🤖 AI Summary
Zero-shot voice cloning poses severe privacy risks, enabling high-fidelity speaker identity replication from just a few seconds of reference audio. To address this, we propose CloneShield—the first general-purpose time-domain adversarial defense framework for zero-shot text-to-speech (TTS). Our approach requires no target text prior and achieves robust, cross-speaker and cross-utterance protection. We formulate a multi-objective optimization problem—jointly preserving speech quality and suppressing cloning—and solve it via the Multiple Gradient Descent Algorithm (MGDA). Furthermore, we introduce Mel-spectrogram-guided adversarial perturbation decomposition and sample-level fine-tuning to inject imperceptible yet highly effective perturbations in the time domain. Extensive evaluation across three state-of-the-art zero-shot TTS systems and five benchmark datasets shows CloneShield maintains near-lossless speech quality (PESQ = 3.90), while reducing cloned output PESQ to 1.07 and speaker recognition similarity (SRS) to only 0.08. A 60-participant subjective study confirms its simultaneous high fidelity and strong anti-cloning capability.
📝 Abstract
Recent breakthroughs in text-to-speech (TTS) voice cloning have raised serious privacy concerns, allowing highly accurate vocal identity replication from just a few seconds of reference audio, while retaining the speaker's vocal authenticity. In this paper, we introduce CloneShield, a universal time-domain adversarial perturbation framework specifically designed to defend against zero-shot voice cloning.
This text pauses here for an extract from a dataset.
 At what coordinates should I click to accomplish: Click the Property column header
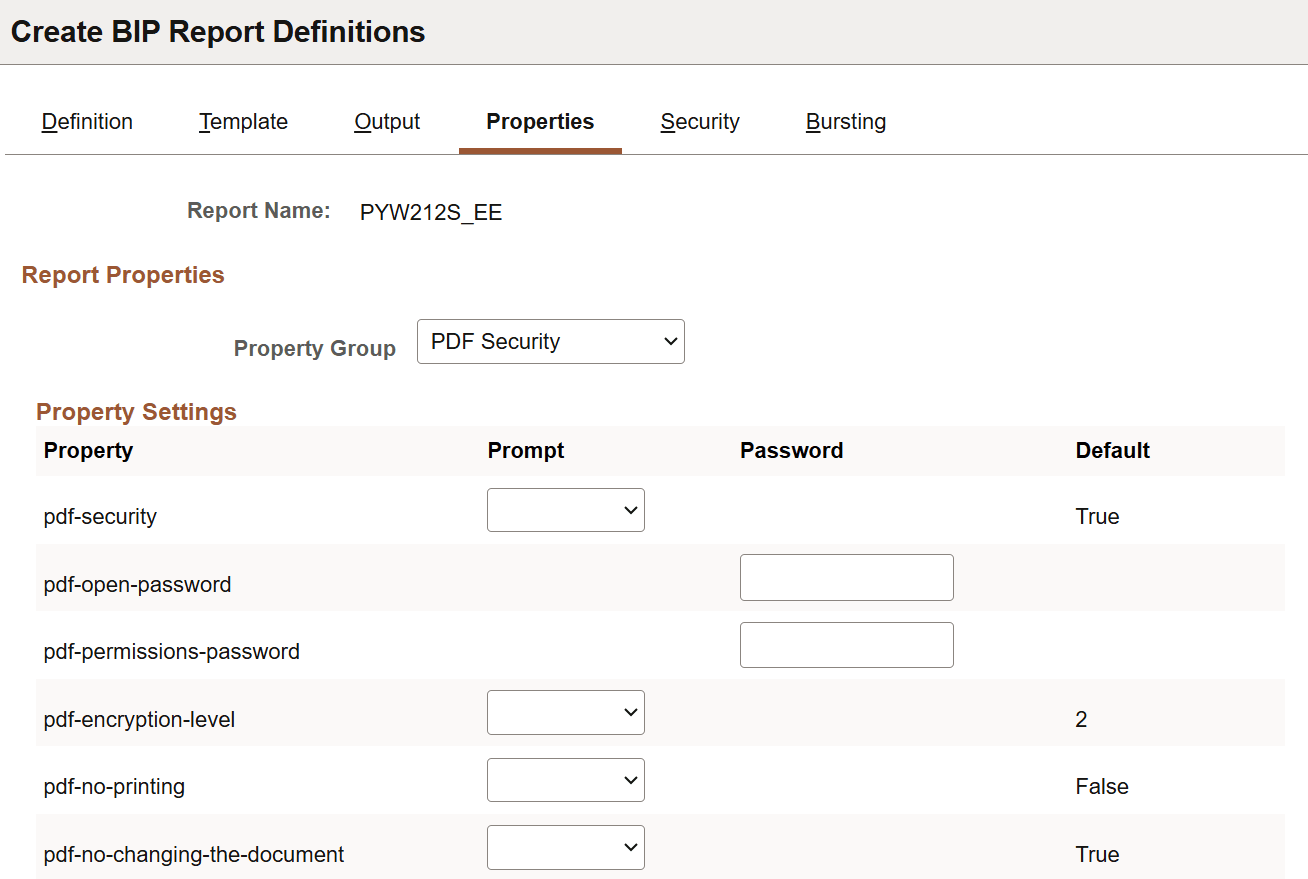[88, 451]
Our method provides protection that is robust across speakers and utterances, without requiring any prior knowledge of the synthesized text. We formulate perturbation generation as a multi-objective optimization problem, and propose Multi-Gradient Descent Algorithm (MGDA) to ensure the robust protection across diverse utterances. To preserve natural auditory perception for users, we decompose the adversarial perturbation via Mel-spectrogram representations and fine-tune it for each sample. This design ensures imperceptibility while maintaining strong degradation effects on zero-shot cloned outputs. Experiments on three state-of-the-art zero-shot TTS systems, five benchmark datasets and evaluations from 60 human listeners demonstrate that our method preserves near-original audio quality in protected inputs (PESQ = 3.90, SRS = 0.93) while substantially degrading both speaker similarity and speech quality in cloned samples (PESQ = 1.07, SRS = 0.08).